*任务要求:*
请把下文摘录中以“Bert-VITS2中日英底模-fix”开头的那一段改写成简短的要点列表,保留其主要事实。

*原文摘录:*
..........

Artrajz / vits-simple-api

A simple VITS HTTP API, developed by extending Moegoe with additional features.
GNU Affero General Public License v3.0
807 stars 119 forks source link

Bert-VITS2 底模 load 报错:`emb_g.weight is not in the checkpoint` #100

Closed JKCU2014 closed 11 months ago

JKCU2014 commented 11 months ago

运行环境

问题描述

Bert-VITS2中日英底模-fix 下载的最新底模,config.json 文件找的 Bert-VITS2 repo 里的 config.json

模型文件夹和配置文件均放在 Model 文件夹下,load 模型时会报错:

emb_g.weight is not in the checkpoint

尽管能生成声音,但声音会有些奇怪,而且声音跟人物有些对不上。

更详细的日志上下文:

vits-simple-api-vits-1  | 2023-11-22 11:41:51 [INFO] [bert_handler.load_bert:84] Loading BERT model: /app/bert_vits2/bert/deberta-v2-large-japanese
vits-simple-api-vits-1  | 2023-11-22 11:41:56 [INFO] [bert_handler.load_bert:89] Success loading: /app/bert_vits2/bert/deberta-v2-large-japanese
vits-simple-api-vits-1  | 2023-11-22 11:41:56 [INFO] [bert_handler.load_bert:84] Loading BERT model: /app/bert_vits2/bert/deberta-v3-large
vits-simple-api-vits-1  | /usr/local/lib/python3.10/site-packages/transformers/convert_slow_tokenizer.py:473: UserWarning: The sentencepiece tokenizer that you are converting to a fast tokenizer uses the byte fallback option which is not implemented in the fast tokenizers. In practice this means that the fast version of the tokenizer can produce unknown tokens whereas the sentencepiece version would have converted these unknown tokens into a sequence of byte tokens matching the original piece of text.
vits-simple-api-vits-1  |   warnings.warn(
vits-simple-api-vits-1  | Some weights of DebertaV2ForMaskedLM were not initialized from the model checkpoint at /app/bert_vits2/bert/deberta-v3-large and are newly initialized: ['cls.predictions.transform.LayerNorm.weight', 'cls.predictions.transform.LayerNorm.bias', 'cls.predictions.decoder.bias', 'cls.predictions.bias', 'cls.predictions.transform.dense.bias', 'cls.predictions.transform.dense.weight']
vits-simple-api-vits-1  | You should probably TRAIN this model on a down-stream task to be able to use it for predictions and inference.

..........

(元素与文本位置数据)
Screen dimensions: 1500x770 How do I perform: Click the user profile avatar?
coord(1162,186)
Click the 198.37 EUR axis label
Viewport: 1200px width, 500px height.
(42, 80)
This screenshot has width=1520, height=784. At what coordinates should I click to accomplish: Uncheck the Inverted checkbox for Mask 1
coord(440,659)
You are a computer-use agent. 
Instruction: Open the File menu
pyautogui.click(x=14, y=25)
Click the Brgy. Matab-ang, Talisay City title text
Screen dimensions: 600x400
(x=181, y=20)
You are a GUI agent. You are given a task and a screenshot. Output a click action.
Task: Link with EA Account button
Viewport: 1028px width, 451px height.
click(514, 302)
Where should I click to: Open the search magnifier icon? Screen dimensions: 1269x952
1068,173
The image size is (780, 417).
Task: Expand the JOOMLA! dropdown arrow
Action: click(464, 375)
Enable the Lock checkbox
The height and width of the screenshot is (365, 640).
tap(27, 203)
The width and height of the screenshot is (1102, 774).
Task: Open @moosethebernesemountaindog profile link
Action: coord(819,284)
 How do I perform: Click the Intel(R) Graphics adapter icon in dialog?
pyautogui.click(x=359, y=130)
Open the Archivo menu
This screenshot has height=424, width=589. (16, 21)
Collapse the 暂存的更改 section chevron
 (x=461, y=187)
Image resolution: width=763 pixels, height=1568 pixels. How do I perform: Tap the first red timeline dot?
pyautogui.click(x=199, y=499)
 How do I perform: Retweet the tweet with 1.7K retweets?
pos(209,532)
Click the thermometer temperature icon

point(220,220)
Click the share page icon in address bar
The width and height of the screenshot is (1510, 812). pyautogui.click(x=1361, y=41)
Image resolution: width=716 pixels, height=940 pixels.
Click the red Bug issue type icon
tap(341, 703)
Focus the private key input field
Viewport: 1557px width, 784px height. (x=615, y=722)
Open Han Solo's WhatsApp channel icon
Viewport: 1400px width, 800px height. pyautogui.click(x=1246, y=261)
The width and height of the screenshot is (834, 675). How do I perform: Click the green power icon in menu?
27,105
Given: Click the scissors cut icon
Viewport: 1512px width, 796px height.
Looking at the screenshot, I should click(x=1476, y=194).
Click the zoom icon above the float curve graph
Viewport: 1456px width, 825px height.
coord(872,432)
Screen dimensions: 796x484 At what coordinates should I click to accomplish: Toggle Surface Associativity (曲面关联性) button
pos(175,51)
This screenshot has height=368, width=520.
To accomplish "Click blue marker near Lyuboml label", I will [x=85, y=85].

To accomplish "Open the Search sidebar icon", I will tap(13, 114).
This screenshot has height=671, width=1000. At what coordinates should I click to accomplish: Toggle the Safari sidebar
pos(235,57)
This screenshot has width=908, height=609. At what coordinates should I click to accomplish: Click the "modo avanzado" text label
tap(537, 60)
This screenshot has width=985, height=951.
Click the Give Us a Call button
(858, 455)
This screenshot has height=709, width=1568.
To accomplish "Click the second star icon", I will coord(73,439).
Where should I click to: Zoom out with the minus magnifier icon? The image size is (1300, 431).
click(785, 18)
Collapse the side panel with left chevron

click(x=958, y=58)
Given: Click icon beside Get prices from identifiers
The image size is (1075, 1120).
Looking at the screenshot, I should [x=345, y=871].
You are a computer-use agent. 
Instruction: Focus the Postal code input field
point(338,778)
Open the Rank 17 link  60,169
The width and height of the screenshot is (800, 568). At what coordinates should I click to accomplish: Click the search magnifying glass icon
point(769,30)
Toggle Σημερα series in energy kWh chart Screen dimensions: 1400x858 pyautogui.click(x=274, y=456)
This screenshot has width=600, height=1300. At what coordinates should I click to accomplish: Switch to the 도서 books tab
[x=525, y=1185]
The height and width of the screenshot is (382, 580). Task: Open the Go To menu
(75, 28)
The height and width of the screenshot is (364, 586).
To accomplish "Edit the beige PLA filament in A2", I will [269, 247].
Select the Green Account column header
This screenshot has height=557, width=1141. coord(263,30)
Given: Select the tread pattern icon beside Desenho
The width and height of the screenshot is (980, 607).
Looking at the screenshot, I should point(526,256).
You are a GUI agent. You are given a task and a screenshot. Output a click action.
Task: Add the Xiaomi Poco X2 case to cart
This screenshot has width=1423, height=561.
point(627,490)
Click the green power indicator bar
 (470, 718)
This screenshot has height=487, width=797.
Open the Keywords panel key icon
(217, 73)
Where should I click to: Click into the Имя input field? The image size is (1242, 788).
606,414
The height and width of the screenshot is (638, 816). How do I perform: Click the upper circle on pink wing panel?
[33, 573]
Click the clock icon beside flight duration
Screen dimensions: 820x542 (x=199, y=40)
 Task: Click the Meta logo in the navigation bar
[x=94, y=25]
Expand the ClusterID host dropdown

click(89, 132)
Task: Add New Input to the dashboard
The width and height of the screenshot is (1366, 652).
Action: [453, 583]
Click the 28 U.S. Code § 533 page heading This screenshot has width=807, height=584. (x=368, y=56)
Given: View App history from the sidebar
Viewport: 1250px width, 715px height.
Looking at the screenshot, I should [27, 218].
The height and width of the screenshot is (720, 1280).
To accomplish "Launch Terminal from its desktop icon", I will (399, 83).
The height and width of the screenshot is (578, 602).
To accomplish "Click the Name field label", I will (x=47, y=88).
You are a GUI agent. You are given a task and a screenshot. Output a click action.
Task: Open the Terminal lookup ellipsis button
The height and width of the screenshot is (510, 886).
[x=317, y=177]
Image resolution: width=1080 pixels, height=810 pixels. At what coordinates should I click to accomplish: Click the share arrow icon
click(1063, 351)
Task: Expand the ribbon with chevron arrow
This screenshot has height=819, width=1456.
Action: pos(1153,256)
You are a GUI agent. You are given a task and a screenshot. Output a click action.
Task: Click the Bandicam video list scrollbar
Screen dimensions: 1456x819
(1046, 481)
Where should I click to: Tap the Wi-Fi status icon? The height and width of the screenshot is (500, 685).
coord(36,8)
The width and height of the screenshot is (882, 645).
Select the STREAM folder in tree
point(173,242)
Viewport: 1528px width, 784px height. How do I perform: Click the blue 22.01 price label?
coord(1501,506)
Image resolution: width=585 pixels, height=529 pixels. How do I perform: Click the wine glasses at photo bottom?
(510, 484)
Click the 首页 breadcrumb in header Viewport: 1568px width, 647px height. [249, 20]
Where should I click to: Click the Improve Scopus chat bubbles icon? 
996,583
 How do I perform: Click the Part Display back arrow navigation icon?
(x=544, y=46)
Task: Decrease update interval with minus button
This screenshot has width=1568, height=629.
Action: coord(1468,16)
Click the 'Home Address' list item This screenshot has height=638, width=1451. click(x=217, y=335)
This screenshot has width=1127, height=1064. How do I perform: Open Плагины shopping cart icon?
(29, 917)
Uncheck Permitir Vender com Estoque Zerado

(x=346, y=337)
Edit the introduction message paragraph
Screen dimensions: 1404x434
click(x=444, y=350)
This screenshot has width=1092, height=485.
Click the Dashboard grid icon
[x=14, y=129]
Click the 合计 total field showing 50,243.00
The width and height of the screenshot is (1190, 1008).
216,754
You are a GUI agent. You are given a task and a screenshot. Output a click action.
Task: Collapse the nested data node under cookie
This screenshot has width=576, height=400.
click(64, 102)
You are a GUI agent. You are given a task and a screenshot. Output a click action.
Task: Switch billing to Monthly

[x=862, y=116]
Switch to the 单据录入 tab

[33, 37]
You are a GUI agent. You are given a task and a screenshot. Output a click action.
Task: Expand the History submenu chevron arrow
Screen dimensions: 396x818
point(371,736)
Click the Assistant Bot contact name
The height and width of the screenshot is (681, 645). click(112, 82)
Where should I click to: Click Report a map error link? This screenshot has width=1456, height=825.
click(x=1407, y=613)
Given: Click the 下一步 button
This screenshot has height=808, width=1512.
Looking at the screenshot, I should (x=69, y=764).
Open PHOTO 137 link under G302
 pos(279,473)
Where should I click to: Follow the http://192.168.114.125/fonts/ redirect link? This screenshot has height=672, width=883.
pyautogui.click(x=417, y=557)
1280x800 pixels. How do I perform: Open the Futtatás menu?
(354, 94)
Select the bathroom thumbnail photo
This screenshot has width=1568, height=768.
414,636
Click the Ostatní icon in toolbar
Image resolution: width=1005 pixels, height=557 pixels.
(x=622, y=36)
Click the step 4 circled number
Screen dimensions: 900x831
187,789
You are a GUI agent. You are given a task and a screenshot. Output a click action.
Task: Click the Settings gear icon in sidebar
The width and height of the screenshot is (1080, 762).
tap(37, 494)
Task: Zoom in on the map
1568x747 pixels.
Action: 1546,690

..........

*回答内容:*
- 底模:从 Bert-VITS2中日英底模-fix 下载的最新版本
- 配置文件:使用 Bert-VITS2 仓库中的 config.json